WHAT IS BEING ASKED » Could you filter the data below down to the lines that hold the word "from"?

=== EXERCISE INPUTS ===

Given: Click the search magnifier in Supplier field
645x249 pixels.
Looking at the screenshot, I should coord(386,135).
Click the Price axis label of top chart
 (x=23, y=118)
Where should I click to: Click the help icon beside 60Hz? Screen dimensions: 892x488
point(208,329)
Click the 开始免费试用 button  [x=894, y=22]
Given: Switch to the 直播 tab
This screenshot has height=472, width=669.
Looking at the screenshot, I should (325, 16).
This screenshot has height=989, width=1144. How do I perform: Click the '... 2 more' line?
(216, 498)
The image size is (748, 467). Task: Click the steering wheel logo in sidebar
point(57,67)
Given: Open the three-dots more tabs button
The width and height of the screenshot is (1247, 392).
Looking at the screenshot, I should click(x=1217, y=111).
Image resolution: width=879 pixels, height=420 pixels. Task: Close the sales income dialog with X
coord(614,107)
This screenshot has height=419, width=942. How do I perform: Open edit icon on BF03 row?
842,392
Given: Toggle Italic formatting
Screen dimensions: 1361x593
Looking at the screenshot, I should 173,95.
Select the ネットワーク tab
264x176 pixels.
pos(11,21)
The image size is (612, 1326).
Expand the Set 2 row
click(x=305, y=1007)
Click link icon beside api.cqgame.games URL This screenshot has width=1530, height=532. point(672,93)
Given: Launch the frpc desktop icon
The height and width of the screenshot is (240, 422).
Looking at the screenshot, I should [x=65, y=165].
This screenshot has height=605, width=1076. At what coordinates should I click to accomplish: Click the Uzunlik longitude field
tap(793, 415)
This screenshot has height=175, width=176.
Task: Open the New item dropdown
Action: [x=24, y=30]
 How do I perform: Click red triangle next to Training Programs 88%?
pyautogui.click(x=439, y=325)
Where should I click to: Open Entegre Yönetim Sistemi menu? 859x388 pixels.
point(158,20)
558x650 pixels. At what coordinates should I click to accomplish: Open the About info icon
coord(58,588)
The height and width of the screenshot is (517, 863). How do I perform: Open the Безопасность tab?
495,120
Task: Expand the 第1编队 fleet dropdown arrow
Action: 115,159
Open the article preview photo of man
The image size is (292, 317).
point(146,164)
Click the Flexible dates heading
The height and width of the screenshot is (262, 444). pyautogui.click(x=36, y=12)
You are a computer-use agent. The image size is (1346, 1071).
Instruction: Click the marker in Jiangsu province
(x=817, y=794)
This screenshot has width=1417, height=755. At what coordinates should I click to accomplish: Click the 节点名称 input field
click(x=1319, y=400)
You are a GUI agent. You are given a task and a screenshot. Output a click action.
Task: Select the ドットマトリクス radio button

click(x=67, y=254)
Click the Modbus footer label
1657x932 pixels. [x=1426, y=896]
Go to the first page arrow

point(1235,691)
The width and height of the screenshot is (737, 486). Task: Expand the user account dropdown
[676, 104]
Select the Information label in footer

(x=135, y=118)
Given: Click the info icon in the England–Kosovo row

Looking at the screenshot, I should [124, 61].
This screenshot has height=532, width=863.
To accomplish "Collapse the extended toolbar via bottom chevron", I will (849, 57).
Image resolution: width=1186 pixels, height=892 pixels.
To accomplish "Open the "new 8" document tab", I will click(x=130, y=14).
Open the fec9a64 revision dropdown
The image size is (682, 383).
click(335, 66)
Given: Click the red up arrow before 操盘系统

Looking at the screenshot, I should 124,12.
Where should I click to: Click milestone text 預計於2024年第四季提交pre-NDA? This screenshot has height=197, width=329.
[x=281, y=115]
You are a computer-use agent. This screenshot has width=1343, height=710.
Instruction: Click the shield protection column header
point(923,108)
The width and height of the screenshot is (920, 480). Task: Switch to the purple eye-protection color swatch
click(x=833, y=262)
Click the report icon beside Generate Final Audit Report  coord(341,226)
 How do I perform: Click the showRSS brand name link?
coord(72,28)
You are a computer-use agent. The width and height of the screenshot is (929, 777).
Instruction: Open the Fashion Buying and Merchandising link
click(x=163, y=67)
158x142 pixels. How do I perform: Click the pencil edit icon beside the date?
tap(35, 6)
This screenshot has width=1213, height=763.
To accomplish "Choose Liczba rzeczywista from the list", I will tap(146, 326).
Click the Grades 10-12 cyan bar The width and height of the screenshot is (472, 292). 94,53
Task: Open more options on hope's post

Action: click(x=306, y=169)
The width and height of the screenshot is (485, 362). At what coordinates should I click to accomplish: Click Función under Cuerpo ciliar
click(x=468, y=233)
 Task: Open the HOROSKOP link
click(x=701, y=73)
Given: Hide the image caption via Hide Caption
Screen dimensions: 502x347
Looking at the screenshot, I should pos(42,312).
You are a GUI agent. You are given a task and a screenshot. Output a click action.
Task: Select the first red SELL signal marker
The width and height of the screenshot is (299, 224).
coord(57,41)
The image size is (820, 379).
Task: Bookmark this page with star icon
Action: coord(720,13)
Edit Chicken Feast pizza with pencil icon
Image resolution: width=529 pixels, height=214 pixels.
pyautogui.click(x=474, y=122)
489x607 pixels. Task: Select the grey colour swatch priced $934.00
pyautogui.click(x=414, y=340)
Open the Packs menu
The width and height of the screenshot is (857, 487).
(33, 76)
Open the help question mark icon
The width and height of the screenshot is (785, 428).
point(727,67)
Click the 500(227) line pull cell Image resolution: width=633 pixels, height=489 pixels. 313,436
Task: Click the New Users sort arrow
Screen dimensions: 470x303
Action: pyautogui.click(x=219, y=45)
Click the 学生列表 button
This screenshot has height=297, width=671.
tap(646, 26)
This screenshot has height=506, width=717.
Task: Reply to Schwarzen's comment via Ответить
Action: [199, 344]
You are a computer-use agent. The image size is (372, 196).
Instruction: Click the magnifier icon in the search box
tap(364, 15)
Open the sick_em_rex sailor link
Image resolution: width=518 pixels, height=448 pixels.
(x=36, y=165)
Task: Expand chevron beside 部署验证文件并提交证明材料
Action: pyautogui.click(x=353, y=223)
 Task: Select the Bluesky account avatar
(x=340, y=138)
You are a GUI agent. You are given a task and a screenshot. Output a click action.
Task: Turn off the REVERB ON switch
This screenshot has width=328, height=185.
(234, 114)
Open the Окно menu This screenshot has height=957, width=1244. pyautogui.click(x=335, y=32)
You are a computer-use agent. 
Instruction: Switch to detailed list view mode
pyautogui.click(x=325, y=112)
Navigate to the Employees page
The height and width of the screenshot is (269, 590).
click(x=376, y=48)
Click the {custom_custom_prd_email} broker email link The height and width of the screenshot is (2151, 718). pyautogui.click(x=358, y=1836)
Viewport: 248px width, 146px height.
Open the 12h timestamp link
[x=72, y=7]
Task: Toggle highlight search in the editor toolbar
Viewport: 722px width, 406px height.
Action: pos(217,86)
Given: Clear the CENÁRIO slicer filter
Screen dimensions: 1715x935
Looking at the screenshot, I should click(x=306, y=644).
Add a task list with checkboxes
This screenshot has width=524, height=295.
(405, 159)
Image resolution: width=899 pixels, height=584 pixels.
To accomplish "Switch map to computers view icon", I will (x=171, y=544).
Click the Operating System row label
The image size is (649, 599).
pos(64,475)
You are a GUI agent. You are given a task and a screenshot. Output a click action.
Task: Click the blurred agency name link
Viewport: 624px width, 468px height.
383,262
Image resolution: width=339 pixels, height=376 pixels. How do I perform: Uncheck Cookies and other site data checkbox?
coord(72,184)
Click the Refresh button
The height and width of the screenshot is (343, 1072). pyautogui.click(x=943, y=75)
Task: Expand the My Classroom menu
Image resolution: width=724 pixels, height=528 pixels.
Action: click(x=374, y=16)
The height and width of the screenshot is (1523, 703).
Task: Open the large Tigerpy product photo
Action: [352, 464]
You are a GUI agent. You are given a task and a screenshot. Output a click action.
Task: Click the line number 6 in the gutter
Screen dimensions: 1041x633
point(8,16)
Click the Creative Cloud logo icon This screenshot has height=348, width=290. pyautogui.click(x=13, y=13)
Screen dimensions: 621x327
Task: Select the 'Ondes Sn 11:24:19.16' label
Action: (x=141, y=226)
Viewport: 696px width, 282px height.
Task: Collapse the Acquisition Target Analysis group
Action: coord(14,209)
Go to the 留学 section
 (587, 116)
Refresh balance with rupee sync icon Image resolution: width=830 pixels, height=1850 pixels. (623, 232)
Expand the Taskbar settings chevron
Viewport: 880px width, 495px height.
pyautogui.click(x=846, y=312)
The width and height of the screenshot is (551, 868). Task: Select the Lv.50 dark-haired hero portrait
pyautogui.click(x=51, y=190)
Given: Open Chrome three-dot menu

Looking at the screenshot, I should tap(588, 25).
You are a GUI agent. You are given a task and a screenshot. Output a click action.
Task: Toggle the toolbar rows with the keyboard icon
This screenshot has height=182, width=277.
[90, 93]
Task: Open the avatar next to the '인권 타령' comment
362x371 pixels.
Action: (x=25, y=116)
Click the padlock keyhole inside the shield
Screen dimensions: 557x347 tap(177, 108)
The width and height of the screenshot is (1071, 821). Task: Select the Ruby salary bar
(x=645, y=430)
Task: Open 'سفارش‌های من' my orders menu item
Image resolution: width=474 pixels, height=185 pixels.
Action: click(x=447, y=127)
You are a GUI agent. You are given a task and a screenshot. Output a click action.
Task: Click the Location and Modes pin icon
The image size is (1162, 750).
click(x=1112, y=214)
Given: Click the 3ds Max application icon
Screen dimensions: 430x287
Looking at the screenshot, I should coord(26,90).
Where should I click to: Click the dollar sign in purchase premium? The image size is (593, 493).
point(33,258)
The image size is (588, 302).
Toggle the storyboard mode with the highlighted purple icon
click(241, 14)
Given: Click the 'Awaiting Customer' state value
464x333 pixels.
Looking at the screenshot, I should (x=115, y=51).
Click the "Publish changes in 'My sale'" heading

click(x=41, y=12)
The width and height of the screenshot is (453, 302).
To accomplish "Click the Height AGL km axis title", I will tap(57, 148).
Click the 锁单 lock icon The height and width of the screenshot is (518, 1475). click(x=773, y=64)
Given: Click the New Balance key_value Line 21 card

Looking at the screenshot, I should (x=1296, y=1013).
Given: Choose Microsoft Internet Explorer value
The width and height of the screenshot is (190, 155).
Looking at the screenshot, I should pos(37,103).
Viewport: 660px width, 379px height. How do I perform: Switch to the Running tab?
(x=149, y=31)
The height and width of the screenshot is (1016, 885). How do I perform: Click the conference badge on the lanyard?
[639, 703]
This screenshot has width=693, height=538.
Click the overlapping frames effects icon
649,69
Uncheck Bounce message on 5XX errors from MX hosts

===

RESPONSE AREA »
To accomplish "Choose Liczba rzeczywista from the list", I will tap(146, 326).
Uncheck Bounce message on 5XX errors from MX hosts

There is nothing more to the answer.